Dotted with black masks, water trickling over them, it represents Iceland's "hidden people" (elves and so forth; best not to ask) – it also made me need the loo, but also raised a smile and an eyebrow. Similarly, the chic lobby bar induced a thirst for a mojito instead of a design treatise – live weekly jazz sessions help.

In homage to Iceland's fishing heritage, the subtly lit corridors are lined with salmon skin – I almost asked if it's real fish skin, but I wasn't sure I really wanted to know – indicative of the thoughtfulness of the concept. Throughout the hotel, there's enough playfulness to leaven the effect of the dark leather tiles and largely monochrome colour scheme, and service is smoothly helpful rather than obsequious or formal. The Asian/French fusion seafood and sushi in the adjoining restaurant, Domo, exceeds expectations – although if your tastes are more proletarian, the city's finest lobster soup simmers in a spit-and-sawdust harbourside eatery 10 minutes distant.

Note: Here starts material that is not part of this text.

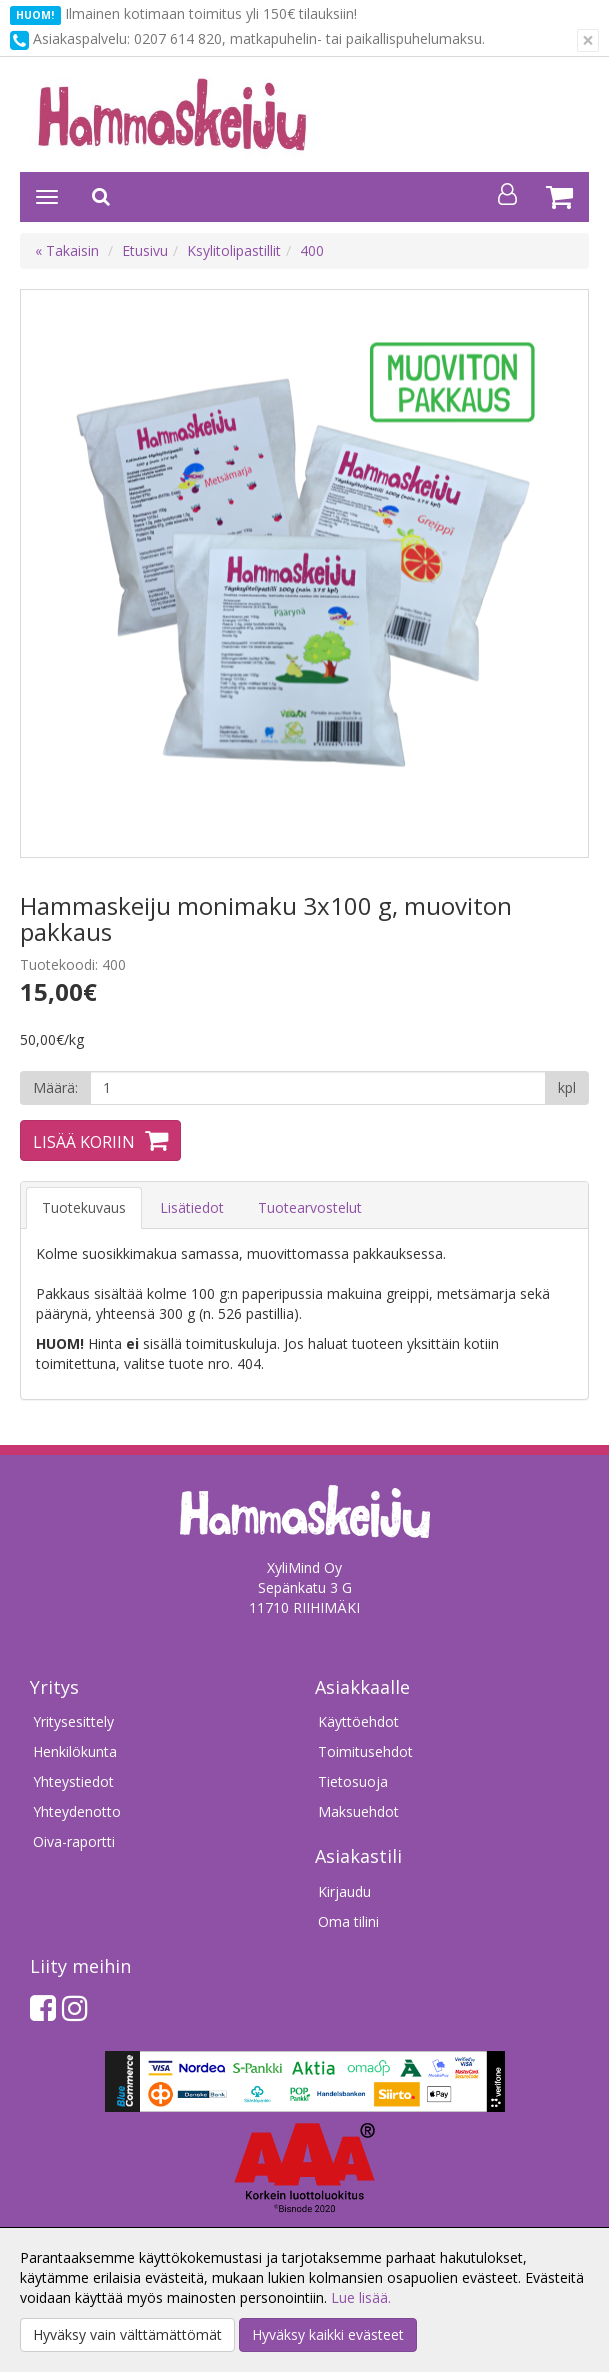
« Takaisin (67, 250)
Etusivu (145, 250)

And no, there's no pool. Here? Why would there be? You're splashing distance from geothermal bathing heaven, and the best people-watching in Iceland, in one of the city's seven al-fresco pools.

LOCATION

CenterHotel Thingholt, Thingholtsstræti 3, Reykjavik 101, Iceland (00 354 595 8530; centerhotels.com). Thingholt is just a short stagger from the bars and restaurants of the Bankastræti nightlife strip – though staggering is no longer the adjective applied to prices, thanks to the plummeting krona; Iceland has gone from a very expensive destination to merely quite expensive. It's also less than 10 minutes' stroll from pretty much everything else you'd want to see, taste or wear in the city, including the museums, galleries and whale-watching docks.

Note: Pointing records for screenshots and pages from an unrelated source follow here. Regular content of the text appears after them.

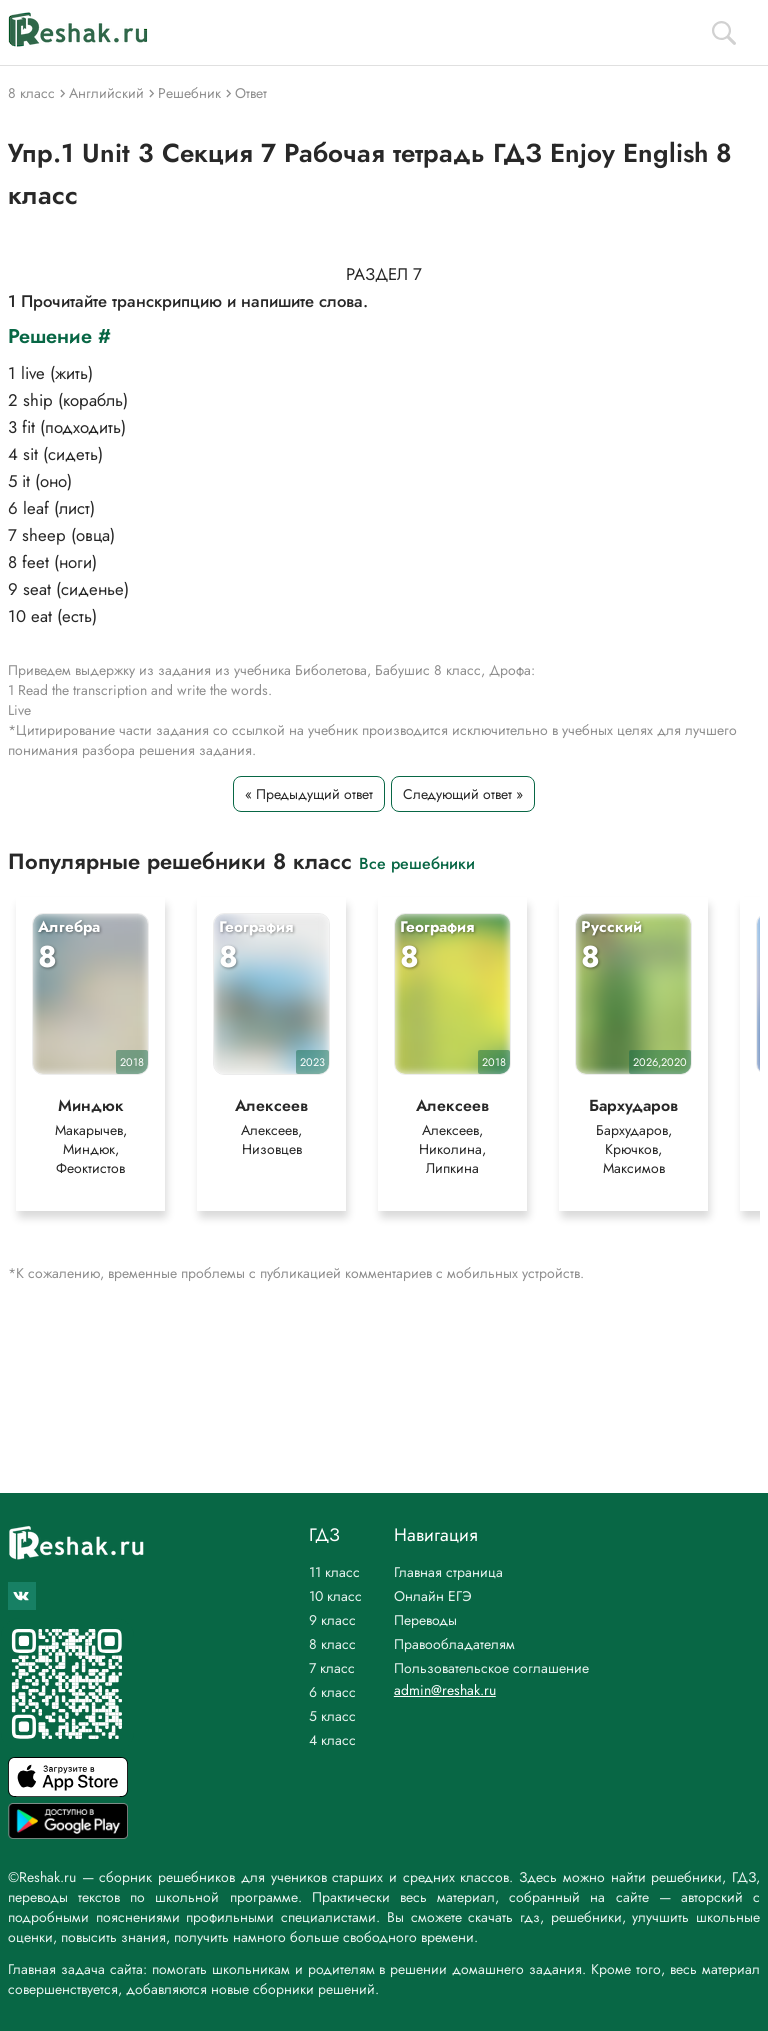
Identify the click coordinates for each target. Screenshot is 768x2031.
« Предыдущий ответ (309, 794)
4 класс (332, 1740)
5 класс (332, 1716)
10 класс (335, 1596)
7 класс (332, 1668)
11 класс (334, 1572)
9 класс (332, 1620)
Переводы (425, 1620)
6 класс (332, 1692)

Consider carefully your choice of room on a Friday or Saturday – unless your stamina is monumental enough to last out till the 5am climax of the bacchanalian Runtur pub crawl, you'll want a room away from the main drag, or some industrial-strength earplugs.

Time from international airport: Reykjavik is 48km east of Keflavik Airport. The 40-minute ride costs upwards of Ikr10,000 (£55) by taxi. The Flybus (00 354 562 1011; flybus.is) takes 50 minutes, costs Ikr1,500 (£8) one way and drops you at Thingholt.

COMFORTABLE?

Of the 52 rooms, even the amply spacious if not palatial standard doubles boast sizeable flat-screen satellite TVs, black faux-crocodile- skin desks and substantial wardrobes housing tea- and coffee-making facilities and a smallish minibar.

Frosted-glass-walled bathrooms feature walk-in monsoon showers and cascade taps; everything swankier than standard doubles boasts a tub, while loft suites are duplex affairs with discrete lounge areas. The two-tone decor is striking at night, when the effect is softened by the beds – so-plump-your-head-rolls-off pillows, cumulus-puffy duvets and sheets more Swiss chammy than Egyptian cotton.

Freebies: Pascal Morabito toiletries.

Keeping in touch: Every room has high-speed broadband and a direct-dial telephone.

THE BOTTOM LINE

Double rooms start at Ikr15,100 (£77), including breakfast.

I'm not paying that: Salvation Army Guesthouse (00 354 561 3203; guesthouse.is) offers double rooms from Ikr8,000 (£41), room only.